Pissevache. Je me hâte d' arriver à cette belle Cascade connue sous le nom de Pisse Vache; elle prend sa source au Glacier de la Dent de Midy, moins élevée que le Staubbach de la Valée de Lauterbrunn, elle tombe plus riche et plus abondante que le Reichenbach de la Valée de Meiringen d' une hauteur de 240 à 300 Pieds, elle étale son écume blanchissante sur des Rocs noirs d' une largeur de 40 à 50 pieds, une faible partie fait Tourner un méchant Moulin à quelques Toises de sa Chute, et le reste fuit rapidement vers le Rhône qui traverse la Valée, large en cet endroit d' environ une lieue; j' ai joui dans tout son entier de cette belle vue, décorée à l' heure qu' il étoit, c' est à dire au lever du soleil; des plus vives couleurs de l' arc en ciel, à mesure que je m' éloignais, l' Iris semblait s' élever par degrés et trancher la blancheur du Torrent à des hauteurs successives.
Trient.

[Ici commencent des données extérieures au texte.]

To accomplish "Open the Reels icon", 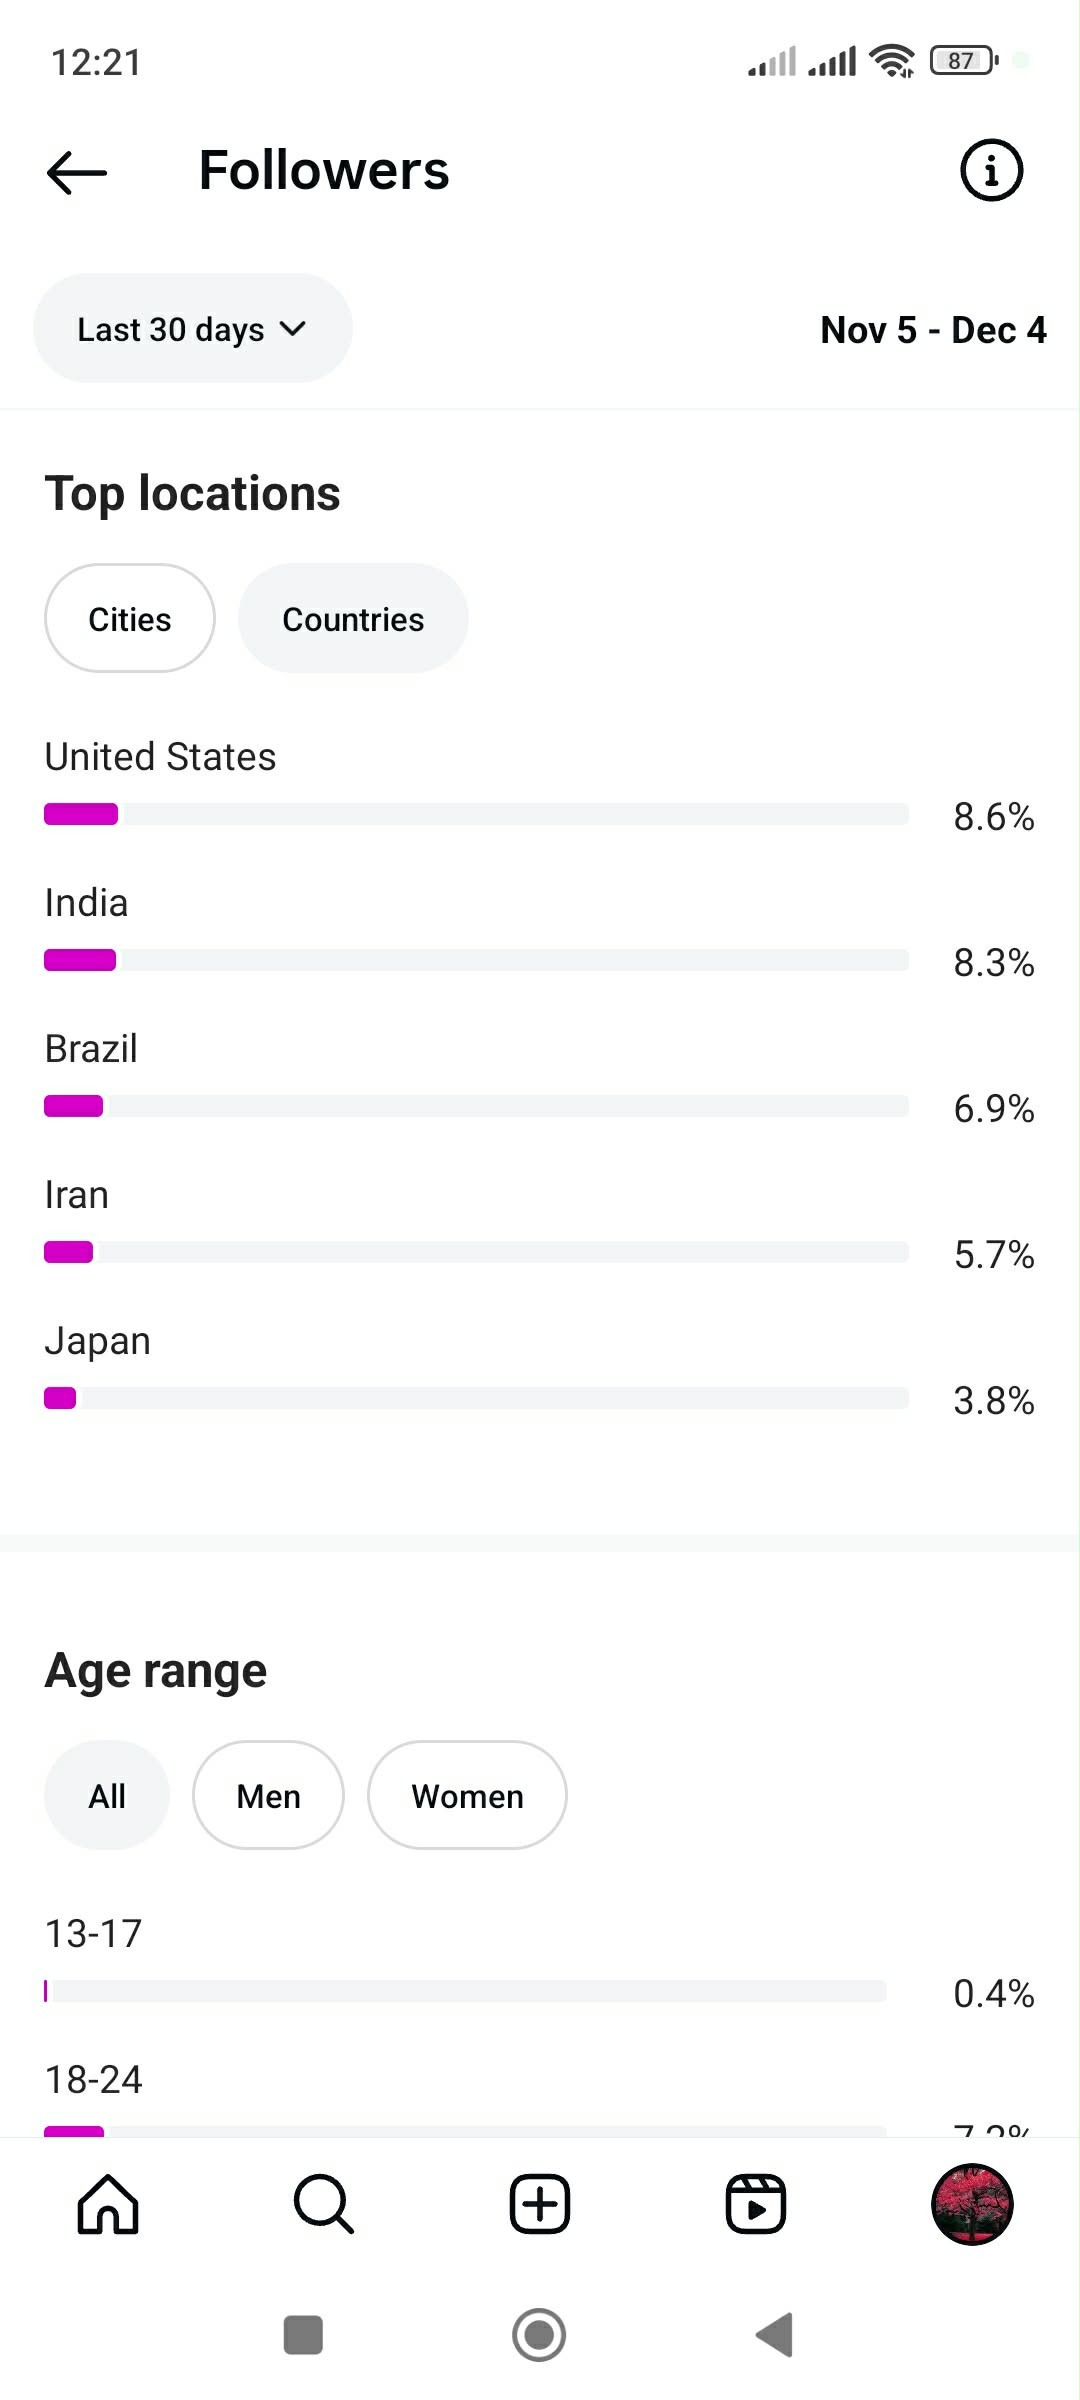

A une demi lieue plus loin, on trouve le Trient qui prenant sa source au Glacier de ce nom s' échappe en grondant à travers des Rocs qui paraissent s' être entrouverts, à une profondeur effrayante, pour lui donner passage. Il parcourt l' espace de trois lieues sous des rives de plus de Mille Toises d' élévation, et de trois ou quatre tout au plus d' ouverture avant de se montrer dans la plaine. Quelle longue suite d' années ne lui auroit-il pas fallu pour se creuser ce lit si quelque secousse d' un Tremblement de terre ne l' eût subitement formé! Une singularité remarquable c' est qu' à ce Débouché du Trient régne constamment une Lutte de vents contraires, et de pluies, quoiqu' un peu en deçà et au delà il fasse le plus beau tems du Monde.
Bâtia. Une jolie route bordée de saules conduit insensiblement au village sous le Château, appelle La Bâtia. Dans ce lieu jadis le Séjour des Prélats du Valais et plus anciennement du Proconsul Romain habitent le Crétinisme, les Goitres, au milieu de la saleté & de l' insouciance les plus affreuses.
Cependant la fertilité du sol sur les bords raffraîchissants de la Drance, la largeur de la Valée en cet endroit, l' écoulement facile des eaux stagnantes, les vents du Nord et de l' Est qui sé croisent sembleraient devoir exclure ce Méphitisme si la paresse et la lâcheté des habitans ne rendoient son influence plus active sur leur espèce que je crois dégénérée.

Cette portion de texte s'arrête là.